Исходный текст:
- - - - - - -

Денис Ларионов. Русский Безымянный на rendez-vous.

Новое литературное обозрение №119, 2013.
 

Анатолий Рясов принадлежит к тому типу авторов, которым быстро стано­вится тесно в рамках одного жанра или художественного подхода: он не только поэт, прозаик и критик, не только музыкант и перформер, но еще и политолог, специалист по новейшей истории Ливии. В своих романах и эссе Рясов затрагивает обширное проблемное поле, связанное с опытом Арто, Кафки, Джойса, Платонова, Беккета. Намеренно упрощая, можно сказать, что его интерес сосредоточен на бинарных оппозициях, таких как Восток/Запад, динамика/статика, безумие/нормальность, язык/речь. Будучи трансгрессивным художником, наибольшее внимание Рясов уделяет выходу за пределы этих категорий: здесь уместно вспомнить о его участии в музыкальных проектах «Кафтан смеха» и «Шепот», высвечивающих проблематику отчуждения. В спектаклях «Голодарь» (по мотивам прозы Кафки) и «Homo innatus» (где использованы отрывки из одноименного романа Рясова) слово, всегда слабое и недостаточное, вступает во взаимодействие с музыкальным сопровождением и актерскими импровизациями, сложившимися под влиянием Арто и Кармило Бене. Наряду с тяготением с Gesamtkunstwerk нельзя не отметить и антропологический аспект. Все вышеперечисленные писатели — одиночки, по разным причинам не вписывающиеся ни в одно сообщество. Это характерно и для нашего автора, которого трудно сопоставить как с представителями «нового реализма», так и с ровесниками, прошедшими концептуалистскую школу. На принципиальной отдельности настаивает и сам Рясов, в разговоре с критиком Александром Чанцевым так формулирующий свое кредо: «Может быть, единственной крупной литературоведческой темой, по-настоящему околдовывающей меня, является упомянутый вопрос единичности»[1].

- - - - - - -

Выдержки из данных:
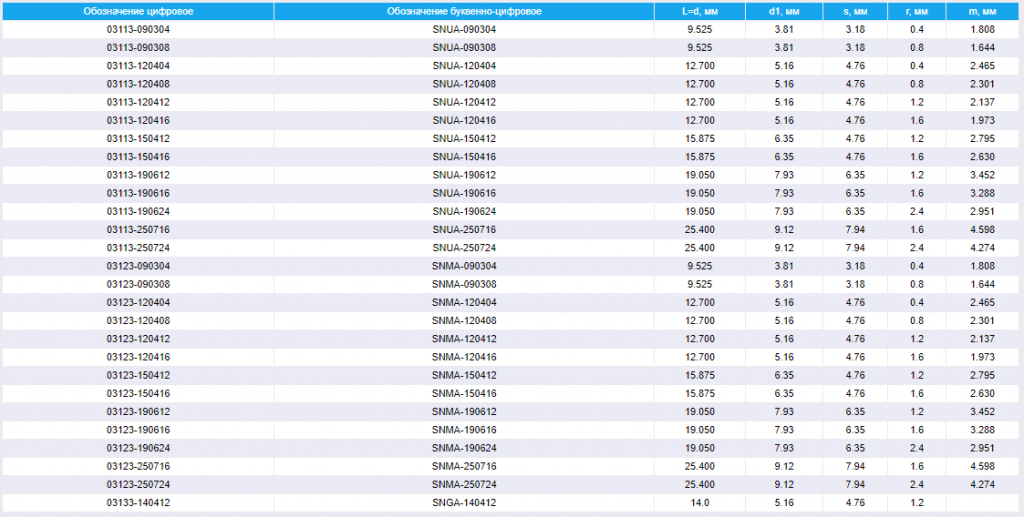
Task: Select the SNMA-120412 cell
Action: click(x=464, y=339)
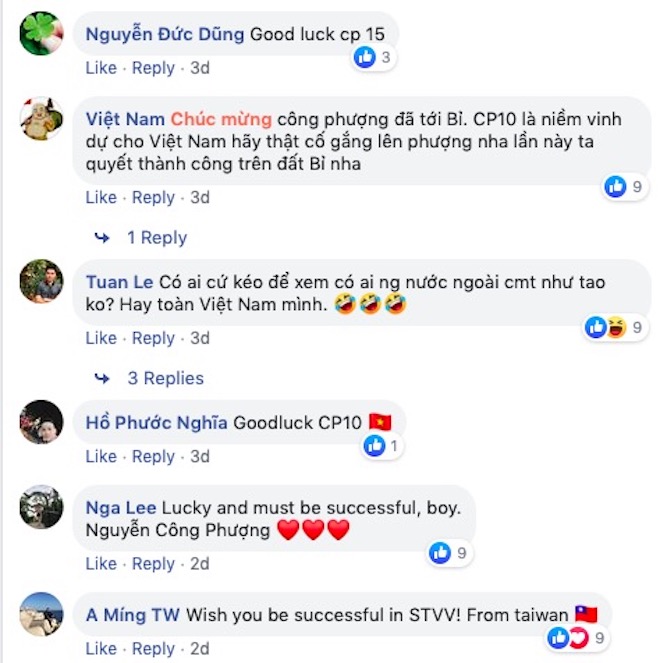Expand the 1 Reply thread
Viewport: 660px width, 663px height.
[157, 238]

- - - - - - -

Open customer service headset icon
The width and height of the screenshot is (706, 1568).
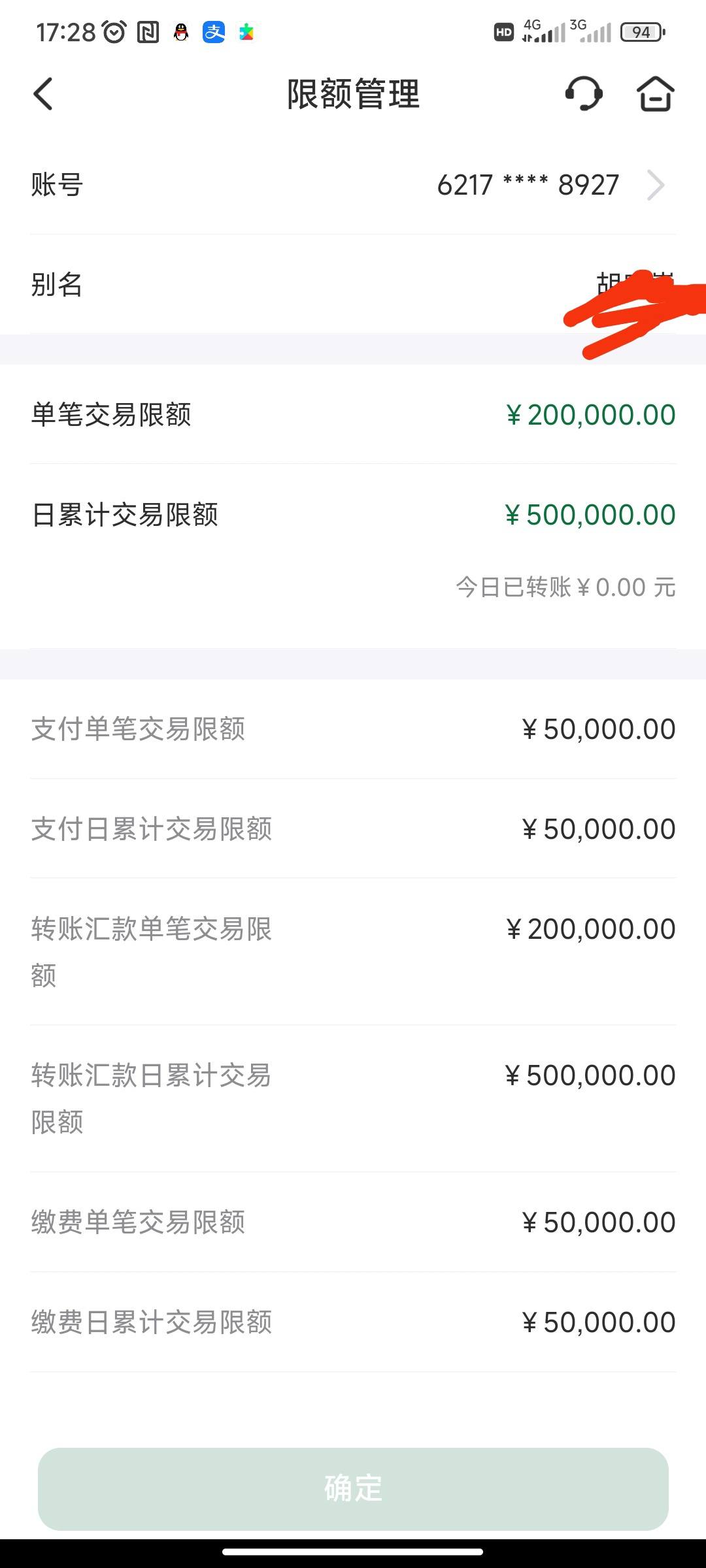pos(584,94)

- - - - - - -

Цель упражнения: Перечислите все бинарные оппозиции, на которых, согласно тексту, сосредоточен интерес Рясова. Записи выше в этой работе не понадобятся.

Решение задания: Восток/Запад, динамика/статика, безумие/нормальность, язык/речь.